Given a word, I've to replace some specific alphabets with some specific letters such as 1 for a, 5 for b etc. I'm using regex for this. I understand that StringBuilder is the best way to deal with this problem as I'm doing a lot of string manipulations. Here is what I'm doing:
String word = "foobooandfoo";
String converted = "";
converted = word.replaceAll("[ao]", "1");
converted = converted.replaceAll("[df]", "2");
converted = converted.replaceAll("[n]", "3");
My problem is how to rewrite this program using StringBuilder. I tried everything but I can't succeed. Or using String is just fine for this?
I think this is a case where clarity and performance happily coincide. I would use a lookup table to do the "translation".

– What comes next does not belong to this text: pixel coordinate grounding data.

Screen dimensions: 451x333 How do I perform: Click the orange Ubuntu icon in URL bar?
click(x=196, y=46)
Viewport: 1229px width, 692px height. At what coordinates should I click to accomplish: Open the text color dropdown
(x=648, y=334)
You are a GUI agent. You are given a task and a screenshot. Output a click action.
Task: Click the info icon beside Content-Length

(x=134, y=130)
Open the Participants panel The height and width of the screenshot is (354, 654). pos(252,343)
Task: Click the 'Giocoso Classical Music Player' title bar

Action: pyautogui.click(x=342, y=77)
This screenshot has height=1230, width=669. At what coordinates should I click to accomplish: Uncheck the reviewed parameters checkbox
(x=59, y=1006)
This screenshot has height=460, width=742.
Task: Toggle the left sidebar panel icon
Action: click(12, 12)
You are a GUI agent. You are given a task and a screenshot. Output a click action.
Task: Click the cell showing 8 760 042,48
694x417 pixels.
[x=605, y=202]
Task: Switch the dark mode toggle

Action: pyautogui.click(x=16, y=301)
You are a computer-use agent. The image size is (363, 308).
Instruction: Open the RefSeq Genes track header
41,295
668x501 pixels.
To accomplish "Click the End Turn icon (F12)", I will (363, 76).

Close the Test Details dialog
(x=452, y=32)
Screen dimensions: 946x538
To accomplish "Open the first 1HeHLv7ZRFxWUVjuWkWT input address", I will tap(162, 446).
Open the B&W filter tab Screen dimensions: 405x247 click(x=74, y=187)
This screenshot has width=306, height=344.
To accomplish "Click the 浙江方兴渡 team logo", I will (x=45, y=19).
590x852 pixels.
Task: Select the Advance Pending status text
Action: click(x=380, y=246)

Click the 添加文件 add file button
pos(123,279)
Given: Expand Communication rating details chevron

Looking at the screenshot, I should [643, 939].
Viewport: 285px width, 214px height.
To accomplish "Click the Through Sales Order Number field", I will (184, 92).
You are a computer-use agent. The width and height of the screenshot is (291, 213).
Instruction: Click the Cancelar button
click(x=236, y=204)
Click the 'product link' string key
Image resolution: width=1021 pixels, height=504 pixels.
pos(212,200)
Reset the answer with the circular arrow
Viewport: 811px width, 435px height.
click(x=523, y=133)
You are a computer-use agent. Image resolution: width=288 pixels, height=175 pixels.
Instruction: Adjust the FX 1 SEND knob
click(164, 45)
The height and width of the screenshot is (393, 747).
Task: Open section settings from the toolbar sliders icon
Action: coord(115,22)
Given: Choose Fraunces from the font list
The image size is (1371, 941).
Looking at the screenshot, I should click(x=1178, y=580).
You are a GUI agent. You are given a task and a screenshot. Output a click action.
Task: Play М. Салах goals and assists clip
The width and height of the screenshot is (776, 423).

public static void translate(StringBuilder str, char[] table)
{
for (int idx = 0; idx < str.length(); ++idx) {
char ch = str.charAt(idx);
if (ch < table.length) {
ch = table[ch];
str.setCharAt(idx, ch);
}
}
}
If you have a large alphabet for the str input, or your mappings are sparse, you could use a real map, like this:
public static void translate(StringBuilder str, Map<Character, Character> table)
{
for (int idx = 0; idx < str.length(); ++idx) {
char ch = str.charAt(idx);
Character conversion = table.get(ch);
if (conversion != null)
str.setCharAt(idx, conversion);
}
}
While these implementations work in-place, you could create a new StringBuilder instance (or append to one that's passed in).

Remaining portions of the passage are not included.